Rising Action (Conflict, Complication)
This Town Ain't Big Enough for the Both of Us
The two lawyers, a couple of big shots from out of town, show up on the scene. One of them, Matthew Harrison Brady, used to run for president. Run, but not win, to be clear; he's like a professional presidential candidate.
His opponent, Henry Drummond, is a famous agnostic who defends evildoers. At least that's what the more conservative townspeople think. The catch is that Drummond and Brady used to be friends. Who doesn't love a tale of two BFFs-turned-arch-nemeses?
Brady's reaction to the announcement of Drummond as the defense attorney lets the audience know that this is a major complication in the plot. Bert's trial is not just any old criminal case; it's a clash of titans. A meeting of minds.

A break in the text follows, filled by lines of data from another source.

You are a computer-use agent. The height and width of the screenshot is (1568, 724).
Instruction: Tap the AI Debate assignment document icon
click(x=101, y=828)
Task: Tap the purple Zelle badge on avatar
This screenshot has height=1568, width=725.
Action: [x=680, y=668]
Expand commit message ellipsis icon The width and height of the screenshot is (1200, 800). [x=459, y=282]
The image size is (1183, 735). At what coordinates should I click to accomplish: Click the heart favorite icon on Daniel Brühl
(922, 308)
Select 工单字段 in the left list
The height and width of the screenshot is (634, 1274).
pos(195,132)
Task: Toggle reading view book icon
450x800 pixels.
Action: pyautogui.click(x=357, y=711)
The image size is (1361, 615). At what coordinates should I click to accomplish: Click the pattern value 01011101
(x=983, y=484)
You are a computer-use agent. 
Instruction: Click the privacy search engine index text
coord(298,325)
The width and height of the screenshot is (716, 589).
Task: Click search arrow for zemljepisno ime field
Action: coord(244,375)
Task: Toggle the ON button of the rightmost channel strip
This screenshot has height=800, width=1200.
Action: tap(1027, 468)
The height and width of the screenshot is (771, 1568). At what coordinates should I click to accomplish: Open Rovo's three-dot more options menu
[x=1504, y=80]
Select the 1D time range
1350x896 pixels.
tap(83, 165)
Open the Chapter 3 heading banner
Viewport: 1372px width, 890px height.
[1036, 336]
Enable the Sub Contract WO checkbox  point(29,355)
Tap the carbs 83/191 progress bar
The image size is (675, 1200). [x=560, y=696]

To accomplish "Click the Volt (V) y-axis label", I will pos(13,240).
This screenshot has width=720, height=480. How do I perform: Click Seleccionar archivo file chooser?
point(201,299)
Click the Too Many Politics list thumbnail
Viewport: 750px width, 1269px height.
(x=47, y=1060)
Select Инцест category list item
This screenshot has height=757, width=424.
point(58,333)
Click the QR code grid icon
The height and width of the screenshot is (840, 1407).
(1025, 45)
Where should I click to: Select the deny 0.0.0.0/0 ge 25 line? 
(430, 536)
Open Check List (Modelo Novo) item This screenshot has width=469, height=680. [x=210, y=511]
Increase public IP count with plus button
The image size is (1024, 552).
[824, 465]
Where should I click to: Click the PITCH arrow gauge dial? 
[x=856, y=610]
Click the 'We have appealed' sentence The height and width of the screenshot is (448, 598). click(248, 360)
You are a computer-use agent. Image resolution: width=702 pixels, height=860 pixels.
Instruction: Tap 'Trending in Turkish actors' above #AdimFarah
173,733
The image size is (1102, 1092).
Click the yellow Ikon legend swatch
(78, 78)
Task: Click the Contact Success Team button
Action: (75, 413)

Climax (Crisis, Turning Point)
This Whole Court's Out of Order
Drummond has Brady take the witness stand and ends up making a fool out of him while quizzing him on the Bible. The mighty Brady even ends up blubbering like a baby after the people in the courtroom laugh at him. This is a turning point because Brady, who had seemed to hold all the cards, is now at the mercy of Drummond, the former underdog. The case seems to swing, pendulum-like, in Drummond's direction.
The Harder They Fall…
Bert's found guilty, but don't cry for him (slash Argentina) yet. His sentence is a one hundred dollar fine—a mere slap on the wrist. Brady can't stand the fact that, even though he won, his opponent isn't going to rot in jail like a good cautionary tale for other free thinkers.
Brady tries to give a long speech, but no one listens or cares. So he collapses. This is falling action because there's no turning back for Brady now; things are going in Drummond's direction, and his good juju is only gaining momentum.
Brady ends up dying. They say it's from a heart attack, but we're pretty sure it's because he couldn't stand the fact that things didn't turn out his way. It's a severe case of Bad Loser-itis, in our humble opinions.
Anywhos, Drummond feels bad about losing his frenemy. He's kind of a softie, after all. Rachel decides to leave town, and asks Bert to come with her. Drummond dramatically takes both the Bible and Darwin to the train station with him. All the loose ends are tied up (until the appeal, that is).